Published by New York State Law Reporting Bureau pursuant to Judiciary Law § 431.

This opinion is uncorrected and subject to revision before publication in the Official Reports.

JOSEPH COVELLO, J.P., FRED T. SANTUCCI, HOWARD MILLER and RANDALL T. ENG, JJ.

(Index No. 16619/98)

DECISION & ORDER

ORDERED that the judgment is reversed, on the law, with costs, the defendants' motion, in effect, pursuant to CPLR 4404(a) for judgment as a matter of law is granted, and the complaint is dismissed.

In December 1993 the plaintiff was living in an apartment building owned and/or managed by the defendants. Around that time, the people living below her apartment began smoking marijuana and other drugs, and the smoke would waft into the plaintiff's apartment. Although the plaintiff made numerous complaints to the defendants about the situation, the defendants failed to take any action. The jury found that the defendants were negligent in this regard.
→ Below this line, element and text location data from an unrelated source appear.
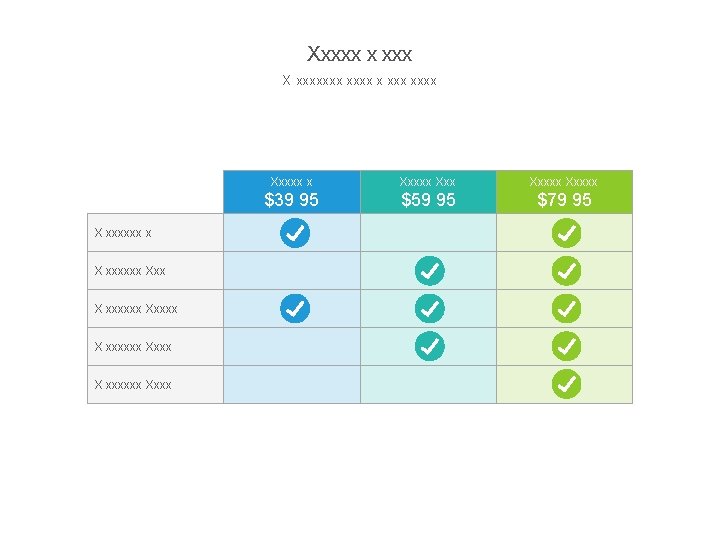Screen dimensions: 720x540
Task: Click green checkmark in first feature row
Action: coord(565,233)
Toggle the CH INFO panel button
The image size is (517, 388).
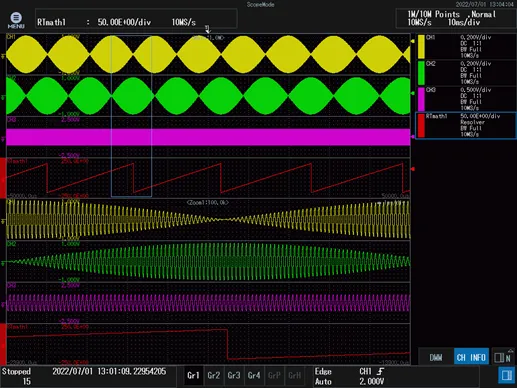(471, 357)
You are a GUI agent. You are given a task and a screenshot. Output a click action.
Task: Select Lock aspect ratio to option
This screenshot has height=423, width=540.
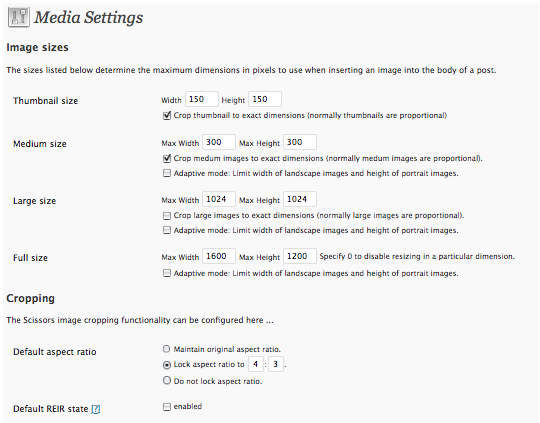pos(166,364)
At the damages phase of the trial, the plaintiff, who alleged that the smoke caused her to develop certain physical ailments, introduced her medical records into evidence. Those records showed that the plaintiff, who was 79 years old at the time of trial, had been diagnosed with certain medical conditions in the preceding few years.

A motion for judgment as a matter of law pursuant to CPLR 4404(a) may be granted only when the trial court determines that, upon the evidence presented, there is no rational process by which the jury could find in favor of the nonmoving party (see Tapia v Dattco, Inc., 32 AD3d 842, 844; Broadie v St. Francis Hosp., 25 AD3d 745). In considering such a motion, the trial court must afford the nonmoving party every inference which may properly be drawn from the facts presented, and the facts must be considered in a light most favorable to that party (see Hamilton v Rouse, 46 AD3d 514, 516).

Here, viewing the evidence in the light most favorable to the plaintiff, who failed to produce any medical evidence connecting her medical conditions to the smoke, there was no rational process by which the jury could find that the defendants' negligence caused those medical conditions (see Medina v City of New York, 14 AD3d 496, 497; Miranda v City of New York, 256 AD2d 605, 607). Accordingly, the Supreme Court should have granted the defendants' motion, in effect, pursuant to CPLR 4404(a) for judgment as a matter of law.

In light of our determination, we need not reach the defendants' remaining contentions.

COVELLO, J.P., SANTUCCI, MILLER and ENG, JJ., concur.